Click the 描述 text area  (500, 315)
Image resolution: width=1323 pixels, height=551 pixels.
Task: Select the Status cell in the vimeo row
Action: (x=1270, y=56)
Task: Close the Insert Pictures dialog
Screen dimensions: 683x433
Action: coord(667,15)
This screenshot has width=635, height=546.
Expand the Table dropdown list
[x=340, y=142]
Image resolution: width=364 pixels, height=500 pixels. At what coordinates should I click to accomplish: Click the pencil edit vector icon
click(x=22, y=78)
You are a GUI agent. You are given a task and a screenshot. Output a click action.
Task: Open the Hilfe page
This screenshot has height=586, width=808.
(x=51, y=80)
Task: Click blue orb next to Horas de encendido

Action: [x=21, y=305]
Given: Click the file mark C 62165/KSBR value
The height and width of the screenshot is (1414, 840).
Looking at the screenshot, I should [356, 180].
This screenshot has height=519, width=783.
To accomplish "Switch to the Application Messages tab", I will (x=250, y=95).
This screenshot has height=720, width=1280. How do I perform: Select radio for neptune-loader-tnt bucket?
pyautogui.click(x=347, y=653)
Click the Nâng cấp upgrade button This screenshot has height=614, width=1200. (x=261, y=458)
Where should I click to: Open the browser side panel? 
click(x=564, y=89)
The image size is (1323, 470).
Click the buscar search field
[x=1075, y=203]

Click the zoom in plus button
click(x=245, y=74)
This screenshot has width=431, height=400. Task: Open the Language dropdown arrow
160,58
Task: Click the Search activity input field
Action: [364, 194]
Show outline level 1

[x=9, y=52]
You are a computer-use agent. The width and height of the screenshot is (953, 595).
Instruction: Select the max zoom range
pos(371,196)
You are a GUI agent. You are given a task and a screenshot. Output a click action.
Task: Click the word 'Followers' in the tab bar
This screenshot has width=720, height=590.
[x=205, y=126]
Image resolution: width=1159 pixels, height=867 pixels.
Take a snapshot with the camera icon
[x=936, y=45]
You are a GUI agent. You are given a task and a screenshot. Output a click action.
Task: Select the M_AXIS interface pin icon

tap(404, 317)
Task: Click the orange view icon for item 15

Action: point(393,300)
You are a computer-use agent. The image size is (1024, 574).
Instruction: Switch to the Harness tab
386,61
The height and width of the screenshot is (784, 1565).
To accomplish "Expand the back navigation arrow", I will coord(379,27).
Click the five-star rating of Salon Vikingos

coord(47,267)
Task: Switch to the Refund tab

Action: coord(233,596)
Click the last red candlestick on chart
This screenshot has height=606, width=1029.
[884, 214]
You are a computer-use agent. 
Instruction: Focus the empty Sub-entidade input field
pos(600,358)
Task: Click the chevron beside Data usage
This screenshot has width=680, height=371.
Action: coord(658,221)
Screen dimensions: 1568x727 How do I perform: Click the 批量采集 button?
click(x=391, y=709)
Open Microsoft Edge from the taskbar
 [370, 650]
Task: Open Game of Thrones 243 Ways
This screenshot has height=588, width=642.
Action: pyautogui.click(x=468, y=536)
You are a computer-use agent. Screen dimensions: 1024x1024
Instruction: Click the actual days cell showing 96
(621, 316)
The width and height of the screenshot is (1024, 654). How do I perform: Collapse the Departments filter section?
◇ ◇ ◇ ◇ ◇
Copy each line of the records verbatim.

- Written answer
Click the 描述 text area  (500, 315)
Image resolution: width=1323 pixels, height=551 pixels.
Task: Select the Status cell in the vimeo row
Action: (x=1270, y=56)
Task: Close the Insert Pictures dialog
Screen dimensions: 683x433
Action: coord(667,15)
This screenshot has width=635, height=546.
Expand the Table dropdown list
[x=340, y=142]
Image resolution: width=364 pixels, height=500 pixels. At what coordinates should I click to accomplish: Click the pencil edit vector icon
click(x=22, y=78)
You are a GUI agent. You are given a task and a screenshot. Output a click action.
Task: Open the Hilfe page
This screenshot has height=586, width=808.
(x=51, y=80)
Task: Click blue orb next to Horas de encendido

Action: [x=21, y=305]
Given: Click the file mark C 62165/KSBR value
The height and width of the screenshot is (1414, 840).
Looking at the screenshot, I should [356, 180].
This screenshot has height=519, width=783.
To accomplish "Switch to the Application Messages tab", I will (x=250, y=95).
This screenshot has height=720, width=1280. How do I perform: Select radio for neptune-loader-tnt bucket?
pyautogui.click(x=347, y=653)
Click the Nâng cấp upgrade button This screenshot has height=614, width=1200. (x=261, y=458)
Where should I click to: Open the browser side panel? 
click(x=564, y=89)
The image size is (1323, 470).
Click the buscar search field
[x=1075, y=203]

Click the zoom in plus button
click(x=245, y=74)
This screenshot has width=431, height=400. Task: Open the Language dropdown arrow
160,58
Task: Click the Search activity input field
Action: [364, 194]
Show outline level 1

[x=9, y=52]
You are a computer-use agent. The width and height of the screenshot is (953, 595).
Instruction: Select the max zoom range
pos(371,196)
You are a GUI agent. You are given a task and a screenshot. Output a click action.
Task: Click the word 'Followers' in the tab bar
This screenshot has width=720, height=590.
[x=205, y=126]
Image resolution: width=1159 pixels, height=867 pixels.
Take a snapshot with the camera icon
[x=936, y=45]
You are a GUI agent. You are given a task and a screenshot. Output a click action.
Task: Select the M_AXIS interface pin icon

tap(404, 317)
Task: Click the orange view icon for item 15

Action: point(393,300)
You are a computer-use agent. The image size is (1024, 574).
Instruction: Switch to the Harness tab
386,61
The height and width of the screenshot is (784, 1565).
To accomplish "Expand the back navigation arrow", I will coord(379,27).
Click the five-star rating of Salon Vikingos

coord(47,267)
Task: Switch to the Refund tab

Action: coord(233,596)
Click the last red candlestick on chart
This screenshot has height=606, width=1029.
[884, 214]
You are a computer-use agent. 
Instruction: Focus the empty Sub-entidade input field
pos(600,358)
Task: Click the chevron beside Data usage
This screenshot has width=680, height=371.
Action: coord(658,221)
Screen dimensions: 1568x727 How do I perform: Click the 批量采集 button?
click(x=391, y=709)
Open Microsoft Edge from the taskbar
 [370, 650]
Task: Open Game of Thrones 243 Ways
This screenshot has height=588, width=642.
Action: pyautogui.click(x=468, y=536)
You are a computer-use agent. Screen dimensions: 1024x1024
Instruction: Click the actual days cell showing 96
(621, 316)
The width and height of the screenshot is (1024, 654). How do I perform: Collapse the Departments filter section?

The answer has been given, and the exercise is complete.